Maternal Cannabinoid Use Alters Cannabinoid (CB1) and Endothelin (ETB) Receptor Expression in the Brains of Dams but Not Their Offspring.

According to the 2015 National Survey on Drug Use and Health, cannabis (marijuana) is the most commonly used recreational drug in the US. Among pregnant women aged 14-55 years, 3.4% were cannabis users. Presently, little is known about the neurodevelopmental effect of cannabis use during pregnancy and/or nursing on neonates. Endothelin (ET) is essential for normal development of the central nervous system (CNS).
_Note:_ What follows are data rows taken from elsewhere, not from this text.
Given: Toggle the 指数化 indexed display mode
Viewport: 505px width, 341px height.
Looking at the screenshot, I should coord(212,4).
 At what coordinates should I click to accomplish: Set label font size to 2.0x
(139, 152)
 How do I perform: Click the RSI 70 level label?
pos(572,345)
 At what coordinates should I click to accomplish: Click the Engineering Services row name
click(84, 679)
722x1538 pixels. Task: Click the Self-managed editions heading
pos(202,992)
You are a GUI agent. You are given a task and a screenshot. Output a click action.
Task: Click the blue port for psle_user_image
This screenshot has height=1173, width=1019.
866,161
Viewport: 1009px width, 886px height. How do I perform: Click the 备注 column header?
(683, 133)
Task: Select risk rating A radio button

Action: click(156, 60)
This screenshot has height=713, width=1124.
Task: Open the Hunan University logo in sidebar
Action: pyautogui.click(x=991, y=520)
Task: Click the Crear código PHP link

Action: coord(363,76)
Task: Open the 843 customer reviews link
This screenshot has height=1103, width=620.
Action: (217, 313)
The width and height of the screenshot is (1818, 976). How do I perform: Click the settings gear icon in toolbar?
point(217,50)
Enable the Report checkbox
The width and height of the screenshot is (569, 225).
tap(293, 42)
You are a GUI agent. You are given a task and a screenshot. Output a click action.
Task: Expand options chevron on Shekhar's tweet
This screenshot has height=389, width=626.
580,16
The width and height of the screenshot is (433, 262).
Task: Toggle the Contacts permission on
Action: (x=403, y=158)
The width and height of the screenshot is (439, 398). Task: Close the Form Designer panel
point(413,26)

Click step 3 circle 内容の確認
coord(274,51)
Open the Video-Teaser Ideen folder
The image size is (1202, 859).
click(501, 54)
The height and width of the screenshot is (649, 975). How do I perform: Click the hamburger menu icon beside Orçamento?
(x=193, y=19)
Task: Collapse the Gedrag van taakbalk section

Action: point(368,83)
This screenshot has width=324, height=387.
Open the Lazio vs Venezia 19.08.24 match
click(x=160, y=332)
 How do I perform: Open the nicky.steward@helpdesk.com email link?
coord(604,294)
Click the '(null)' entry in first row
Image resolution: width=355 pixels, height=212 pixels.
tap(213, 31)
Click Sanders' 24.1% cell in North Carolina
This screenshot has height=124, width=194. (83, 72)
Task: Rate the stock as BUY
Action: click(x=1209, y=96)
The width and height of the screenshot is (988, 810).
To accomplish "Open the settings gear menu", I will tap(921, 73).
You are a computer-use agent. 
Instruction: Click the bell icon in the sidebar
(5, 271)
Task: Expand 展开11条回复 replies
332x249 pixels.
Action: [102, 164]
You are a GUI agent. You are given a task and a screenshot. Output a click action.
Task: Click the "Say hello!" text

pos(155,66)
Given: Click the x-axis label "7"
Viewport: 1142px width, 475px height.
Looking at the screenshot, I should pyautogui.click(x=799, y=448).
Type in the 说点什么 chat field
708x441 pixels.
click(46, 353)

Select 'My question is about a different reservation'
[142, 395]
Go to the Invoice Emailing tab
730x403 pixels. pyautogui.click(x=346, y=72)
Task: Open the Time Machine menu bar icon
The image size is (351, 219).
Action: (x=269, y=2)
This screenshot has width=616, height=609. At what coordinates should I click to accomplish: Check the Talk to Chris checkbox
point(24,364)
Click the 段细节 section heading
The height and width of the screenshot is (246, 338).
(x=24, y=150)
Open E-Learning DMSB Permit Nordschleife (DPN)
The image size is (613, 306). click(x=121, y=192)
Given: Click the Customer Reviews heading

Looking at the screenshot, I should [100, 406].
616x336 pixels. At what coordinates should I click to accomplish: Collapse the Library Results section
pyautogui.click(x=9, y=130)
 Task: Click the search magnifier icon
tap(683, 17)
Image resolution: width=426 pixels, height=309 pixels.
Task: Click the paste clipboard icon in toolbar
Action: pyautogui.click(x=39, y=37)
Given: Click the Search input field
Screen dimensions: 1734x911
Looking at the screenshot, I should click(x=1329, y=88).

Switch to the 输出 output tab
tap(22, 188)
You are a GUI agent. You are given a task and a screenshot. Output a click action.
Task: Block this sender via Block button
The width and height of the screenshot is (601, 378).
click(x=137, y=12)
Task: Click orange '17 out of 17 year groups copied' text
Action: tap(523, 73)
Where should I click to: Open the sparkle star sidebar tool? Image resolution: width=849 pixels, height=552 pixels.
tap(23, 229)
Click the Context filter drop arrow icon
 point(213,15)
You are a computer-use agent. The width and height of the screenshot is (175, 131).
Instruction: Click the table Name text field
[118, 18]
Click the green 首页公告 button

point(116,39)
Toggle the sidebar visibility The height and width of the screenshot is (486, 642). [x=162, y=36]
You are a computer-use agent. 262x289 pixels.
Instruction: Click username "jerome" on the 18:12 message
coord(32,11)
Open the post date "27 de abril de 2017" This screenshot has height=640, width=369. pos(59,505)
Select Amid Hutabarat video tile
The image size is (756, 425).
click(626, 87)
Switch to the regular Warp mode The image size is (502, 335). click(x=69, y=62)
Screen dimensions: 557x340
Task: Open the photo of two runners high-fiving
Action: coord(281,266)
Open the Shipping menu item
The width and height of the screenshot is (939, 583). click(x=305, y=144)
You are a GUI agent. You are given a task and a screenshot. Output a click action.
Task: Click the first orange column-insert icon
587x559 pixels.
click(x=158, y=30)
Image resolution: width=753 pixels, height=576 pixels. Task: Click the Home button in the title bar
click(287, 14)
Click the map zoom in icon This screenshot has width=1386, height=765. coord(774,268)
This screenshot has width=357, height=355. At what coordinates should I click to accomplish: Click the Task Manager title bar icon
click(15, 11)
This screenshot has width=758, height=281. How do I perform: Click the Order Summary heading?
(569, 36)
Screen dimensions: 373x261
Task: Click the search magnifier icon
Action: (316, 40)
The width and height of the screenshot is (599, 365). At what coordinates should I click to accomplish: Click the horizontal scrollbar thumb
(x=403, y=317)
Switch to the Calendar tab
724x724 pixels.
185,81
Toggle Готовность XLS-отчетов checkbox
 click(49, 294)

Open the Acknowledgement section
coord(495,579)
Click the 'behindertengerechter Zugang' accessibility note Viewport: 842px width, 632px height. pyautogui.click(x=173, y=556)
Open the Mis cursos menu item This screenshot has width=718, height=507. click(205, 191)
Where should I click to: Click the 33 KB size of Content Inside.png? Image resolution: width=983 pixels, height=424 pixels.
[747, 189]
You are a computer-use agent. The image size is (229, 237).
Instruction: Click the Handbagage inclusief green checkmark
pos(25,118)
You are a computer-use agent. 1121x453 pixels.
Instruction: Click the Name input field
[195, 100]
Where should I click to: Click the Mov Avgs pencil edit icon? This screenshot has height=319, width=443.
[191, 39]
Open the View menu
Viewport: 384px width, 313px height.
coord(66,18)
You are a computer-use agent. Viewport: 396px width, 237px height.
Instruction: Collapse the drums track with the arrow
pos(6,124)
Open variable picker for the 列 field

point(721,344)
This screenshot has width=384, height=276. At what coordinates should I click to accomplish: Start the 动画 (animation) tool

Decreases in ETB receptor expression correlate with a decline in nerve growth factor (NGF) and an increase in vascular endothelial growth factor (VEGF) in postnatal brain. Activation of ETB and cannabinoid 1 (CB1) receptors each promote neurogenesis and enhance angiogenesis, indicating that both ET and CB systems play a critical role during early CNS development. Hence the purpose of this study was to determine whether maternal CB abuse during pregnancy and lactation alters the expression of ETB receptors, CB1 receptors, VEGF, and NGF in the postnatal rat brain. Sixteen pregnant Sprague-Dawley rats were administered either saline or anandamide (AEA) at a dose of 3 mg/kg/day i.p. from gestational day 7 and continued through weaning on postnatal day (PND) 21. Rat pups were subdivided into 4 subgroups and sacrificed on PND 2, 7, 14, and 28. Brain tissue of the pups and dams (sacrificed on PND 21) was analyzed via Western blot for the expression of ETB receptors, CB1 receptors, VEGF, and NGF. AEA-exposed dams had significantly fewer live births (p = 0.027), and their pups presented with significantly lower body weights on PND 7 (p = 0.013) and PND 28 (p = 0.018). There was no significant difference noted in ETB receptor, CB1 receptor, NGF, or VEGF expression in the pup brains. In all pups, brain ETB receptor expression decreased and CB1 receptor expression increased with age. In the AEA-exposed dam brain, however, there was a decrease in ETB receptor (p = 0.043) and an increase in CB1 receptor expression (p = 0.033). AEA exposure during pregnancy appears to affect fetal viability and postnatal weight gain in offspring while not altering the expression patterns of ETB receptors, CB1 receptors, NGF, or VEGF in the pup brain. The observed trend to an increase in CB1 receptor expression concurrent with a decrease in ETB receptor expression in both dams and pups may point to a homeostatic regulation between these 2 systems in CNS development and neuroprotection.